SEOUL, South Korea — The earliest photo Joo-Rei Mathieson has of herself was taken when she was about 4. Her head is shaved, her eyes cast downward. She has just arrived at perhaps the worst place a child could be sent in South Korea.

The black-and-white mugshot is from a November 1982 Brothers Home intake document that describes Mathieson as a lost street kid brought in by police. It notes that she’s “capable of labor” — chillingly for a government-sponsored vagrants’ facility that survivors have told The Associated Press often worked children to death.

She spoke no words for days, the document says, after entering Brothers, a now-destroyed facility in the southern port city of Busan where thousands of children and adults — most of whom were grabbed off the streets — were enslaved and often killed, raped and beaten in the 1970s and 1980s.

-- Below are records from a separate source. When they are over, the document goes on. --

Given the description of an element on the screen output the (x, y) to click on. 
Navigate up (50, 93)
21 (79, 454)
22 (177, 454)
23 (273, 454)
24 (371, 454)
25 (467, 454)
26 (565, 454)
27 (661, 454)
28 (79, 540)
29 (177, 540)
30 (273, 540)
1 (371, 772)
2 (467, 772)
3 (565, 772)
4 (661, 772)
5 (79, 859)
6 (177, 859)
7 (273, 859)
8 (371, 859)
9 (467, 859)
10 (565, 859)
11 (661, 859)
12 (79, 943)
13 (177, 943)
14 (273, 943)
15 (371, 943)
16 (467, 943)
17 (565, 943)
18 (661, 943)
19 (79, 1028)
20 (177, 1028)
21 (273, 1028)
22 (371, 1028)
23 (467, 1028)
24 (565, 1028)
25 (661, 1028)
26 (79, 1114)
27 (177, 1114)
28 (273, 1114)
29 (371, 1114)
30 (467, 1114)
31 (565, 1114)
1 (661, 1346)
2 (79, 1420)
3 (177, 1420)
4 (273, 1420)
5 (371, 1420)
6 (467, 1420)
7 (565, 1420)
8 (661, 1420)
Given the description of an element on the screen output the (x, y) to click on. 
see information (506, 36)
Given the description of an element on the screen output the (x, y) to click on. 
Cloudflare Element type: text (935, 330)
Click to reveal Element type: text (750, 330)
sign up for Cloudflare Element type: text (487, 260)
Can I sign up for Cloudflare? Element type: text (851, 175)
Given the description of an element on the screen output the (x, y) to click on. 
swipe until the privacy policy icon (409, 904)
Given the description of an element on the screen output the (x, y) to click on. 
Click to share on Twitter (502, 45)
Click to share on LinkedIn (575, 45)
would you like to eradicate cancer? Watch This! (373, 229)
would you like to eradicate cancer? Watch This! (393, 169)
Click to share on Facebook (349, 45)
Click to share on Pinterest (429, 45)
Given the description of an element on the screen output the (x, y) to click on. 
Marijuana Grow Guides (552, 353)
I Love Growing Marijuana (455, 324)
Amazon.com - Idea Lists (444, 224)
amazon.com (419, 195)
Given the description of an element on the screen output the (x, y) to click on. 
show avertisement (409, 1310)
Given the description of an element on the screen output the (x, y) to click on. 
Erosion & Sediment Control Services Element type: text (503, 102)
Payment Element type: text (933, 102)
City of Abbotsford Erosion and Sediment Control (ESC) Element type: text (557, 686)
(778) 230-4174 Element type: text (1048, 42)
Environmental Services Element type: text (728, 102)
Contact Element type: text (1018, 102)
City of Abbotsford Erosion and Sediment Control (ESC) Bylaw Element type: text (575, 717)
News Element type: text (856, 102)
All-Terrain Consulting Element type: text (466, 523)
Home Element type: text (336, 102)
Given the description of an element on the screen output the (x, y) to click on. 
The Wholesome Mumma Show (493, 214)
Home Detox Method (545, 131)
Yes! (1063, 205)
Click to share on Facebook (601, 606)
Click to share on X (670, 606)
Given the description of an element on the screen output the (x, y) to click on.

“She was so scared and traumatized,” Mathieson said of herself, as she imagined in an AP interview the feelings of the girl in the photo who’d been given the name Hwang Joo Rei, because of the Jurye-dong district where Brothers once stood.

Mathieson was one of the lucky ones. In August 1983, she and 21 other young children from Brothers were transferred to an orphanage in another part of the city. Her escape may have been made possible because of overcrowding at the Brothers’ sprawling compound.

Mathieson then slipped into an international adoption system that separated thousands of Korean children from their families as part of a lucrative business under the military governments that ruled South Korea from the 1960s to the late 1980s.

She was given an approximate birth date and other arbitrary details to accommodate a haphazard immigration process that was designed to send more children abroad as fast as possible. Mathieson was then flown to meet her Canadian adoptive parents in November 1984, becoming part of a child export frenzy that created the world’s largest diaspora of adoptees.